Pacific Palisades was formally founded in 1921 by a Methodist organization, and in the years that followed became a refuge for Jewish artists and intellectuals fleeing the Holocaust. The Palisades would later be sought after by celebrities and other high-profile individuals seeking privacy. It is known for its seclusion and for being a close-knit community with a small-town feel, as well as its Mediterranean climate, hilly topography, natural environment, and abundance of parkland and hiking trails, 3-mile (4.8 km) strip of coastline, and for being home to a number of architecturally significant homes.
Pacific Palisades has historically been home to many Hollywood celebrities. Due to its secluded location compared to other affluent areas such as Beverly Hills, notable residents are afforded more privacy and paparazzi are uncommon. People in the entertainment industry and other affluent residents also live throughout the Palisades, although some residents are middle class. As of 2018, the community's population was 28,881.

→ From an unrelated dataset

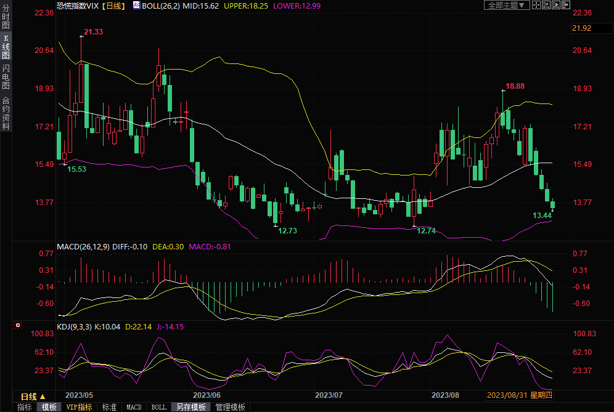Switch to the 标准 template
This screenshot has height=412, width=614.
point(109,407)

Pacific Palisades is a largely residential community and does not attract many tourists other than day visitors to Gladstones Malibu, the local beaches, the Getty Villa or the Self-Realization Fellowship Lake Shrine.
Nicknamed "the Palisades" and “Pali” by surfers and locals, the three-mile length of the Palisades coast spans from after Sorrento Beach in Santa Monica to the south ending at Sunset Point Beach with Malibu to the north. Beaches along the Pacific Palisades coast include: Will Rogers State Beach, Sunset Point Beach, and one of the only gay beaches in Los Angeles, Ginger Rogers Beach. The many parks within the Santa Monica Mountains National Recreation Area lie along the ridges above the community along with local parks that include Will Rogers State Historic Park.